Sin duda alguna, fue la pluma de oro del periodismo árabe, la voz de los que no tienen voz, defensor incansable de las causas nacionales y árabes. Su valentía fue su firma: hablaba con franqueza, sin miedo, enfrentando a los poderosos.
Sin embargo, es quizás en sus gestos silenciosos donde su grandeza brilla con más intensidad. Alejado de los focos, ayudaba discretamente a quienes lo necesitaban. Hoy, con el consentimiento de su familia, desvelamos ese legado invisible dando su nombre a este espacio:
“Centro de Salud, Desarrollo y Servicios Sociales Talal Salman”,
no solo para honrarlo, sino para continuar su misión.
Querido hermano, querido amigo: aunque tu cuerpo ya no esté con nosotros, sigues presente en nuestra memoria, en nuestras conversaciones, en nuestras acciones. Estás en Shmastar, en Khiam, en cada artículo, en cada iniciativa social. Tu nombre vivirá para siempre en nuestros corazones y en nuestros labios.
Con tu amada familia — Oum Ahmad, Hanadi, Ahmad, Rabia, Ali y sus seres queridos — con nuestro leal amigo Hussein Ayoub y con todo el pueblo de Shmastar, seguiremos caminando hacia aquello que tú amabas y deseabas. Juntos, en la alegría y en la dificultad.
Este centro no es el final de tu recuerdo, sino el comienzo de un legado vivo. Crecerá con cada proyecto, con cada niño atendido, cada persona mayor acompañada, cada refugiado acogido.
Tú, que estuviste firme en tu trinchera en As-Safir, denunciando la injusticia y defendiendo la dignidad de los tuyos, ahora descansas en paz, en esta tierra que tanto amaste.

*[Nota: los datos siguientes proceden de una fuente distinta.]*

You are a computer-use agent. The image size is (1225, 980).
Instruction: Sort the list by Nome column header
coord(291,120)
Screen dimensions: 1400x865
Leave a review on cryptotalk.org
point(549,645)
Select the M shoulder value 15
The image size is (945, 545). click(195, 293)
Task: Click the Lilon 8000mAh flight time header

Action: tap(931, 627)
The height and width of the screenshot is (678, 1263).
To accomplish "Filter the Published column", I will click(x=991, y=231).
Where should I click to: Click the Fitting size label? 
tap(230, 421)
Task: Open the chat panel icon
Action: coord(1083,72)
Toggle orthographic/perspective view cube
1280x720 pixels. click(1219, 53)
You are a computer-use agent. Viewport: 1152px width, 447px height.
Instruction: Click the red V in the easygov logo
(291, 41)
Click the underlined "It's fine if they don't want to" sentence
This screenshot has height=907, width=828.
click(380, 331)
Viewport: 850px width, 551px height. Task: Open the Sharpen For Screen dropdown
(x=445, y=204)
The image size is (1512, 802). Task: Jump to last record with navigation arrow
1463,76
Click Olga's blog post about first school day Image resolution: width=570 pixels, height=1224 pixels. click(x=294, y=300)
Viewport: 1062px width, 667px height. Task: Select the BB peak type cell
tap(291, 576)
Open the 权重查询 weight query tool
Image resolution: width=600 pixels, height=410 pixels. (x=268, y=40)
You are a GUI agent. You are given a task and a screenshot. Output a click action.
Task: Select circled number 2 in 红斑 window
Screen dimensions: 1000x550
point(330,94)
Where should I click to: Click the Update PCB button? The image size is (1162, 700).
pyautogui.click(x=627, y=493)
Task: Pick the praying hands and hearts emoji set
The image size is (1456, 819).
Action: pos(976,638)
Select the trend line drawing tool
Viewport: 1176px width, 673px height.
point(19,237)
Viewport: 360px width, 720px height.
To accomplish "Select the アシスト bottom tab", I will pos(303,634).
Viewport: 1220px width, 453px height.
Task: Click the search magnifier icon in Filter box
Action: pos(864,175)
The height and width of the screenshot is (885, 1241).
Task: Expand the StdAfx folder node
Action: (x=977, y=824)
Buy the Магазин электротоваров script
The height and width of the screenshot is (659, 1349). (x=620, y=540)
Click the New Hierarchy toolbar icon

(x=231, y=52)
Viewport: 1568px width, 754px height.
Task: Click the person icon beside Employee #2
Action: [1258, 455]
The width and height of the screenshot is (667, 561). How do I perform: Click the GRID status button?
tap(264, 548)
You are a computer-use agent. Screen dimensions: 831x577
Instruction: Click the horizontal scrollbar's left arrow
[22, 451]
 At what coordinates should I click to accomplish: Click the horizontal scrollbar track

Fuiste hijo de Shmastar y voz de toda una nación. Recorriste el mundo buscando la verdad, defendiendo la justicia y resistiendo el colonialismo moderno. Fuiste hijo de Palestina, del arabismo, del Líbano… y del mundo entero. Luchaste con convicción por todas las causas justas.
Tu periodismo formó generaciones. As-Safir no fue solo un periódico: fue una escuela. Su herencia, como la tuya, sigue viva. Incluso después de su cierre, tus escritos siguen iluminando nuestro presente.
Tu tinta, amigo mío, sigue trazando el pasado, el presente y el futuro. Sigue siendo arma de quienes reflexionan y antorcha para los que luchan por la humanidad.
Y aquí, en Shmastar, estamos más cerca de tu memoria, de tu espíritu, de tu sombra y de tu tierra.
En este segundo aniversario de tu partida, quisimos abrazar el calor de tu alma y la grandeza de tu nombre. Que este centro sea una bandera viva, un lugar donde nuevas generaciones hereden tus valores, tu patriotismo y tu humanidad.
Fieles a tu memoria y a tu lucha, continuaremos tu obra.
¡Seguimos juntos, Talal! ¡Seguimos juntos!